(INPUT DATA begins)
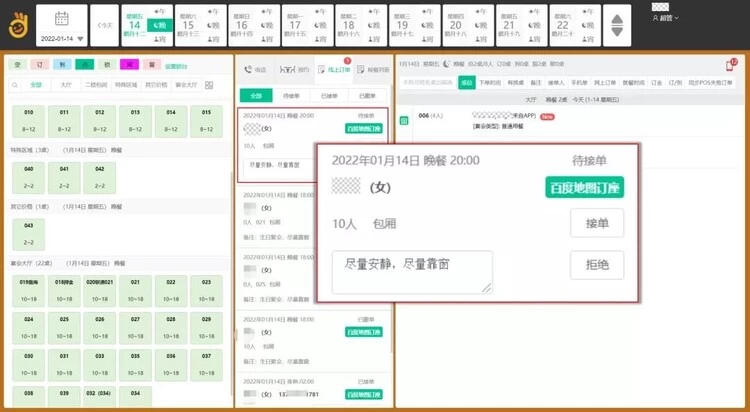Select table 010 in the hall

point(28,120)
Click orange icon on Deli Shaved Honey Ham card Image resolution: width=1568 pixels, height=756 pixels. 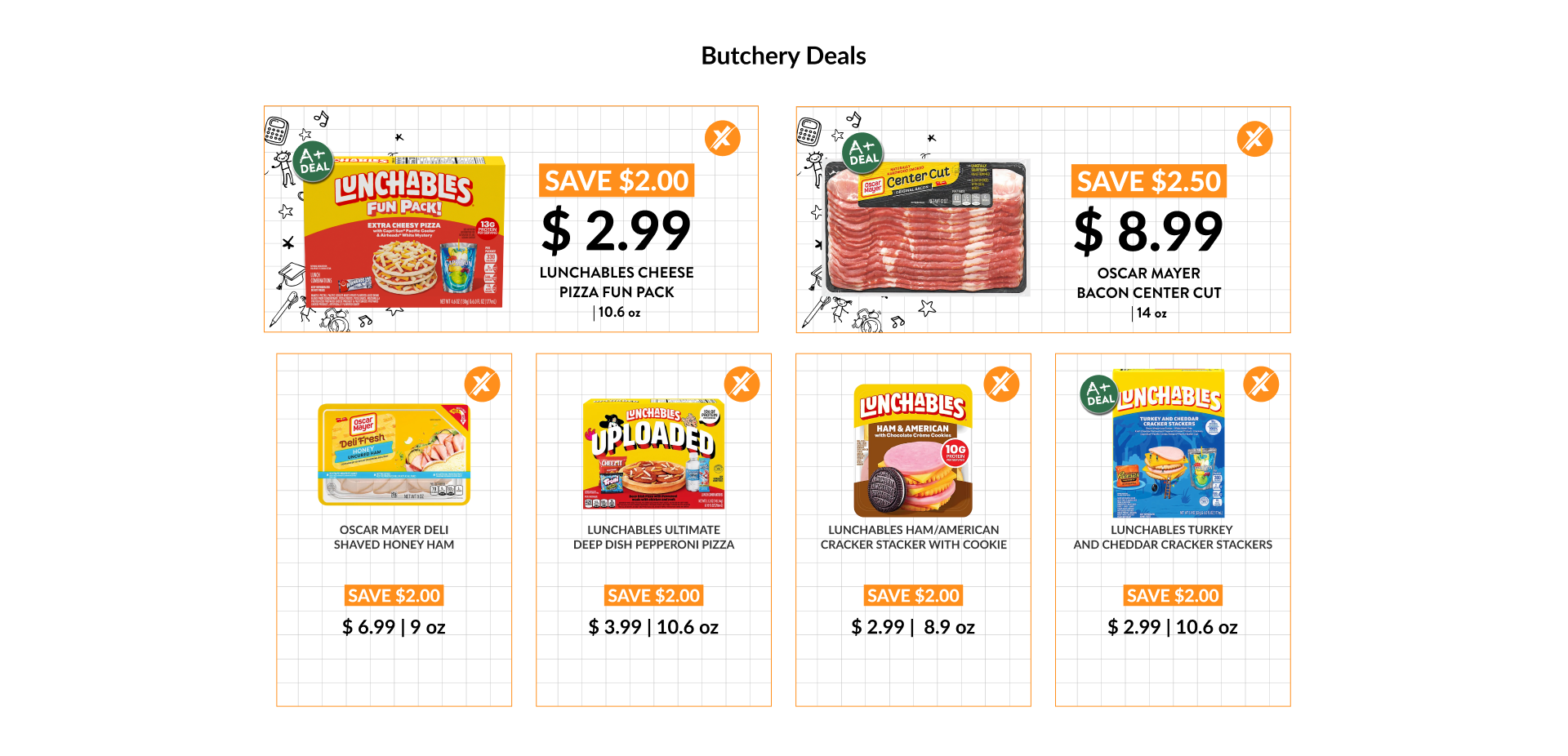click(483, 384)
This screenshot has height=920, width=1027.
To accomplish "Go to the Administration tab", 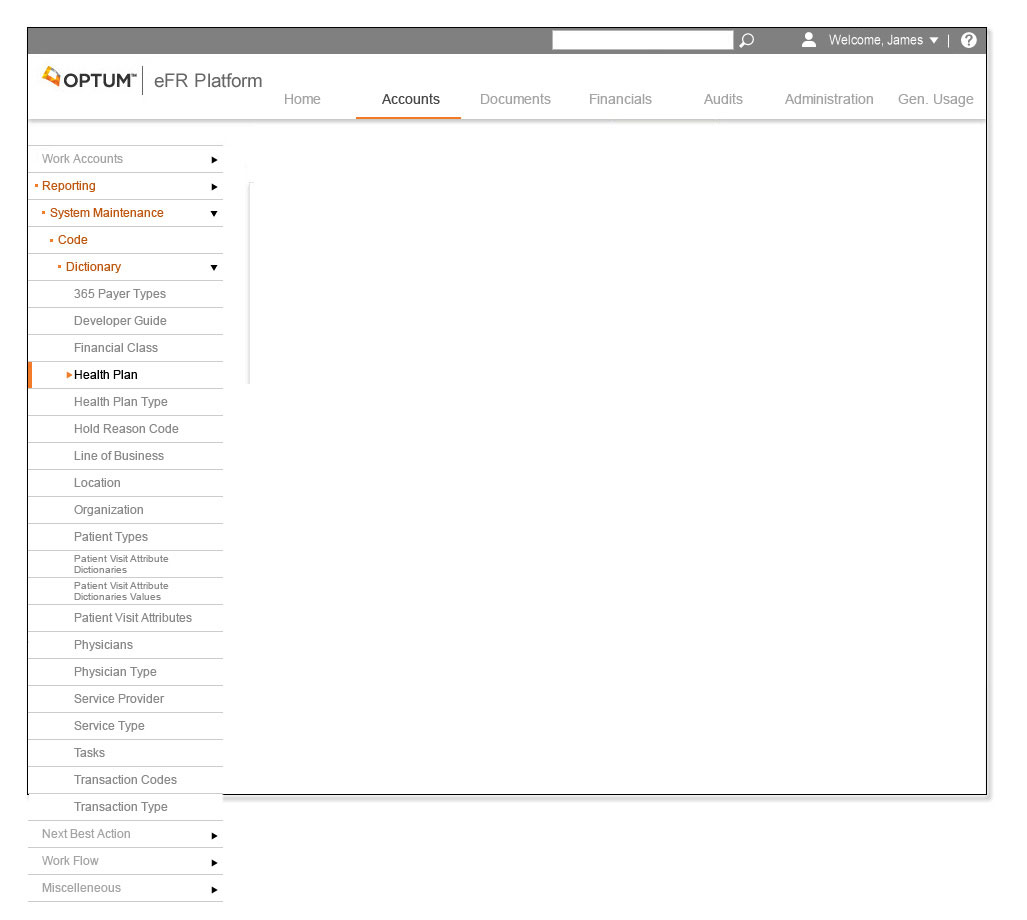I will [x=829, y=99].
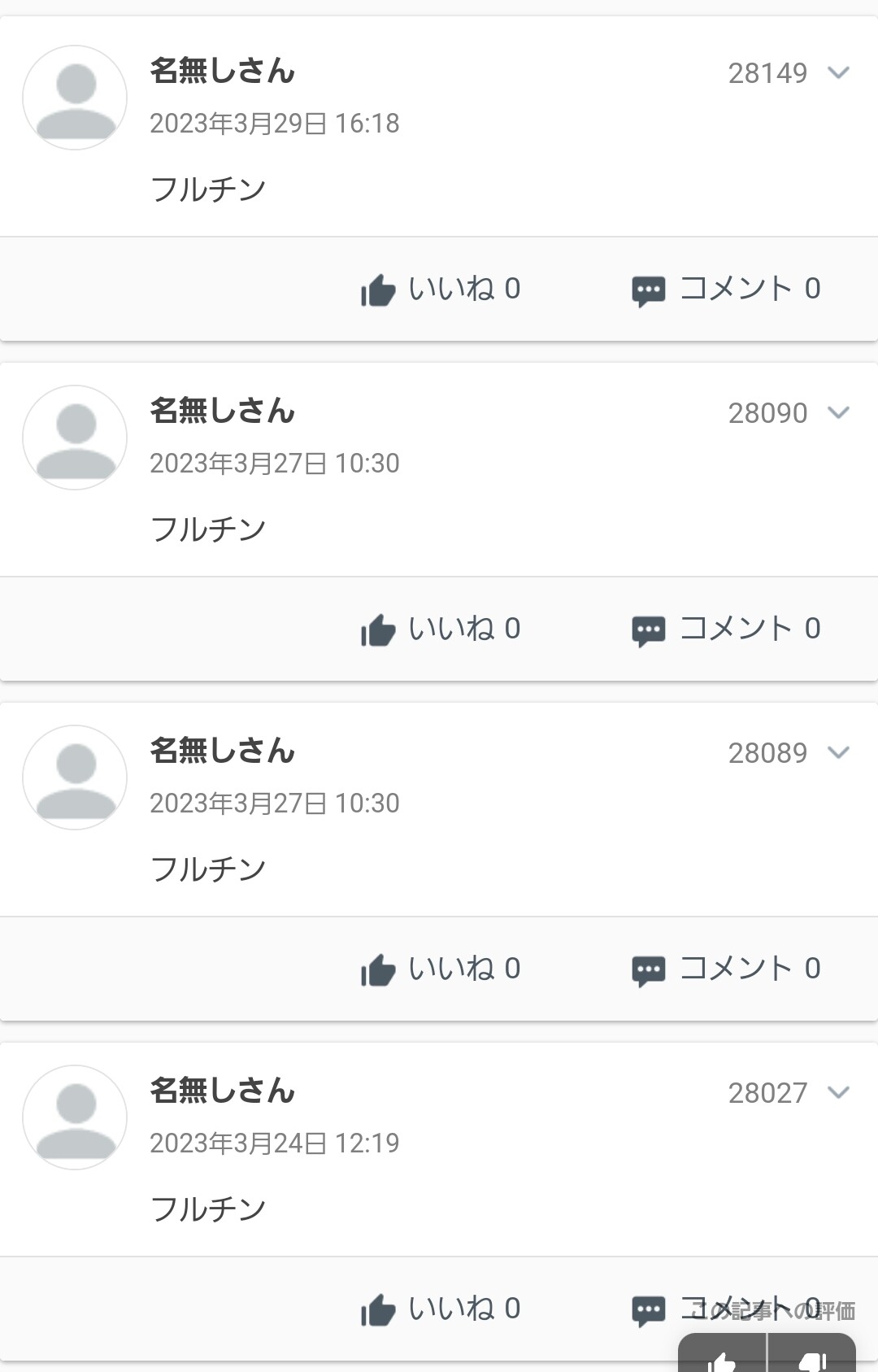Click speech bubble icon on comment 28090

[x=648, y=631]
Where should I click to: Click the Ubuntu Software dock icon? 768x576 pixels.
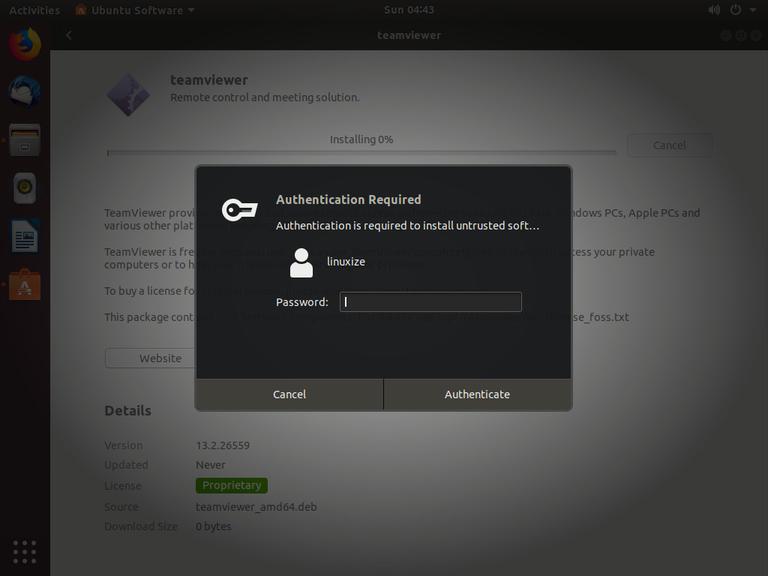tap(25, 285)
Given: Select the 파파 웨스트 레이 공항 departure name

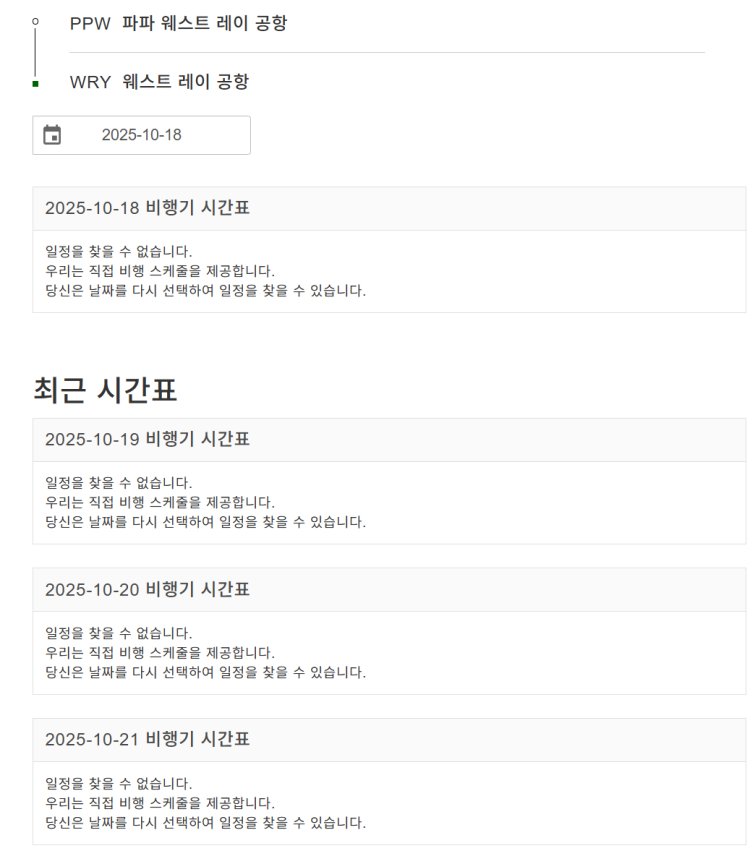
(INPUT DATA ends)
EXERCISE REQUIREMENTS: Starting at the line that contains "Where should I", write out exactly each line through the last one in the listing above, leaving out the pictures and adding nothing else.

EXERCISE RESPONSE:
Where should I click to: Click the Ubuntu Software dock icon? 768x576 pixels.
tap(25, 285)
Given: Select the 파파 웨스트 레이 공항 departure name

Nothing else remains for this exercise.